# [Request 1]
Answer these questions from the Azure Functions tutorial:
(a) Which Python version does the tutorial say isn't supported for this project?
(b) What names should the two empty blob storage containers have?
(c) What folder name does the tutorial give for the new project folder?

[START Source document]

Tutorial: Use Azure Functions and Python to process stored documents
Document Intelligence can be used as part of an automated data processing pipeline built with Azure Functions. This guide will show you how to use Azure Functions to process documents that are uploaded to an Azure blob storage container. This workflow extracts table data from stored documents using the Document Intelligence layout model and saves the table data in a .csv file in Azure. You can then display the data using Microsoft Power BI (not covered here).
In this tutorial, you learn how to:
- Create an Azure Storage account.
- Create an Azure Functions project.
- Extract layout data from uploaded forms.
- Upload extracted layout data to Azure Storage.
Prerequisites
Azure subscription - Create one for free
A Document Intelligence resource. Once you have your Azure subscription, create a Document Intelligence resource in the Azure portal to get your key and endpoint. You can use the free pricing tier (
F0
) to try the service, and upgrade later to a paid tier for production.After your resource deploys, select Go to resource. You need the key and endpoint from the resource you create to connect your application to the Document Intelligence API. You'll paste your key and endpoint into the code below later in the tutorial:
Python 3.6.x, 3.7.x, 3.8.x or 3.9.x (Python 3.10.x isn't supported for this project).
The latest version of Visual Studio Code (VS Code) with the following extensions installed:
Azure Functions extension. Once it's installed, you should see the Azure logo in the left-navigation pane.
Azure Functions Core Tools version 3.x (Version 4.x isn't supported for this project).
Python Extension for Visual Studio code. For more information, see Getting Started with Python in VS Code
Azure Storage Explorer installed.
A local PDF document to analyze. You can use our sample pdf document for this project.
Create an Azure Storage account
Create a general-purpose v2 Azure Storage account in the Azure portal. If you don't know how to create an Azure storage account with a storage container, follow these quickstarts:
- Create a storage account. When you create your storage account, select Standard performance in the Instance details > Performance field.
- Create a container. When you create your container, set Public access level to Container (anonymous read access for containers and files) in the New Container window.
On the left pane, select the Resource sharing (CORS) tab, and remove the existing CORS policy if any exists.
Once your storage account has deployed, create two empty blob storage containers, named input and output.
Create an Azure Functions project
Create a new folder named functions-app to contain the project and choose Select.

[END Source document]
[START Supplied records]

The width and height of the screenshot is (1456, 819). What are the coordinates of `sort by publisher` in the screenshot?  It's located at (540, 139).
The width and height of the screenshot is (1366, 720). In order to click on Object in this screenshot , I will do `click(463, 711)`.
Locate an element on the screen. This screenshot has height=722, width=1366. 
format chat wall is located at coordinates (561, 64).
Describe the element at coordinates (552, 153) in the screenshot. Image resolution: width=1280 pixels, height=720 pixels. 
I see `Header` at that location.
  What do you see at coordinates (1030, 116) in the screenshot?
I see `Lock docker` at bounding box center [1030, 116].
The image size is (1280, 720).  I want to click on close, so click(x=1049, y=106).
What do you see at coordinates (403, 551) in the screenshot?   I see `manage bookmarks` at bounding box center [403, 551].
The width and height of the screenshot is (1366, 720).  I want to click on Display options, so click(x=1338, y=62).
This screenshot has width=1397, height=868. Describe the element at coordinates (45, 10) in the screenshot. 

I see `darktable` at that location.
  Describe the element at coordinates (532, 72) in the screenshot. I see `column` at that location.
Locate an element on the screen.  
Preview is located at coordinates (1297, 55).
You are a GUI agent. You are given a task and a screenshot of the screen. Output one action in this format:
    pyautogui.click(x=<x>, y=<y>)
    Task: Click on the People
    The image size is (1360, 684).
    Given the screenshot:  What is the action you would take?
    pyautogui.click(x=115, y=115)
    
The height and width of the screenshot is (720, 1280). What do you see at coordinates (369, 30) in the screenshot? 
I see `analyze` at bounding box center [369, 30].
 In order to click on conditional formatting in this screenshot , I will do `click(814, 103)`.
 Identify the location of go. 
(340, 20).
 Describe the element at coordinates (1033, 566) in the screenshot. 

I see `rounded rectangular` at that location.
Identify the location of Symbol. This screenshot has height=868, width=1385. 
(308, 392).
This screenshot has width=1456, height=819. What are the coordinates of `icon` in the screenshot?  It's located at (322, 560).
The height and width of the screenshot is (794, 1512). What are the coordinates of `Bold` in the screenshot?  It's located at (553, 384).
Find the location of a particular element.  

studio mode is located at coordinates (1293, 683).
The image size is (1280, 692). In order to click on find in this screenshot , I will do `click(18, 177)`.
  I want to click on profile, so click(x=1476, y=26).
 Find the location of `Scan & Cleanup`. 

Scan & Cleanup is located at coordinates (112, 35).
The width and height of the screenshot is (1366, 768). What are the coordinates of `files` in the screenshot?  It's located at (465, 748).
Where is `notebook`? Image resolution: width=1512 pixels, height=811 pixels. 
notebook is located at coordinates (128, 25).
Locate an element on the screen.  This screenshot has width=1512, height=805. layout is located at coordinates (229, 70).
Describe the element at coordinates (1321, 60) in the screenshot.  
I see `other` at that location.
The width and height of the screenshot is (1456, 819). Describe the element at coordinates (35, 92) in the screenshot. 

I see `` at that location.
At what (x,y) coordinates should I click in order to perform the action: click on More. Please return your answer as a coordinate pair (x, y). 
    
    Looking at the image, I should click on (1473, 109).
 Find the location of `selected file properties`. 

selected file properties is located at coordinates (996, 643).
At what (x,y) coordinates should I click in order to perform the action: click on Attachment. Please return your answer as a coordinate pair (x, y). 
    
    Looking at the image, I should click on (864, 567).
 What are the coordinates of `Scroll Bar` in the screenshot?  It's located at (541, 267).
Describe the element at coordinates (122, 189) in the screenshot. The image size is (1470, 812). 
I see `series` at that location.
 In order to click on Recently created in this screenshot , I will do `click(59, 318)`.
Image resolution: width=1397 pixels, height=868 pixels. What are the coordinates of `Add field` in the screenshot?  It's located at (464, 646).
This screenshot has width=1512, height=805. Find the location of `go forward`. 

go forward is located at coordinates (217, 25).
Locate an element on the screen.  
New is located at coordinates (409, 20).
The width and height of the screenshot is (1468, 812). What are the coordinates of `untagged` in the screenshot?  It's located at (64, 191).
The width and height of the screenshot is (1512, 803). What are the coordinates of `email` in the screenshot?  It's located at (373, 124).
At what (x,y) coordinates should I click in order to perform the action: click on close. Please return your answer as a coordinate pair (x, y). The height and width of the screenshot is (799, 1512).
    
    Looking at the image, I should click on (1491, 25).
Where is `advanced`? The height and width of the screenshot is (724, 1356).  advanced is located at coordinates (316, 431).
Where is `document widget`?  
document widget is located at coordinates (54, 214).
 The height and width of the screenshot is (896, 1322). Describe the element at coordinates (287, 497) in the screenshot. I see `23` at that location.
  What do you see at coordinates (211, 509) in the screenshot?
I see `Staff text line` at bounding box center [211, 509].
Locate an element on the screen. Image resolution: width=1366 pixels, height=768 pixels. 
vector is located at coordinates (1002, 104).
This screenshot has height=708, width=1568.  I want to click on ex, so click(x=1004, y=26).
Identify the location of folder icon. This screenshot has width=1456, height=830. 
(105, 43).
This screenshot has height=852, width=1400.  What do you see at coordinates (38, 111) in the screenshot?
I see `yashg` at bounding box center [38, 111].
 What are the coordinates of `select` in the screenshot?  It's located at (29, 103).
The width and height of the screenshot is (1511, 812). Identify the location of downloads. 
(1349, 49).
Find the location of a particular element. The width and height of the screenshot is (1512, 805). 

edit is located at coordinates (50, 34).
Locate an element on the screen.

[END Supplied records]

# [Request 2]
Collect every line from the records above that contains the string "properties".

# [Problem solution 1]
(a) Python 3.10.x
(b) input and output
(c) functions-app

# [Problem solution 2]
 Find the location of `selected file properties`. 
selected file properties is located at coordinates (996, 643).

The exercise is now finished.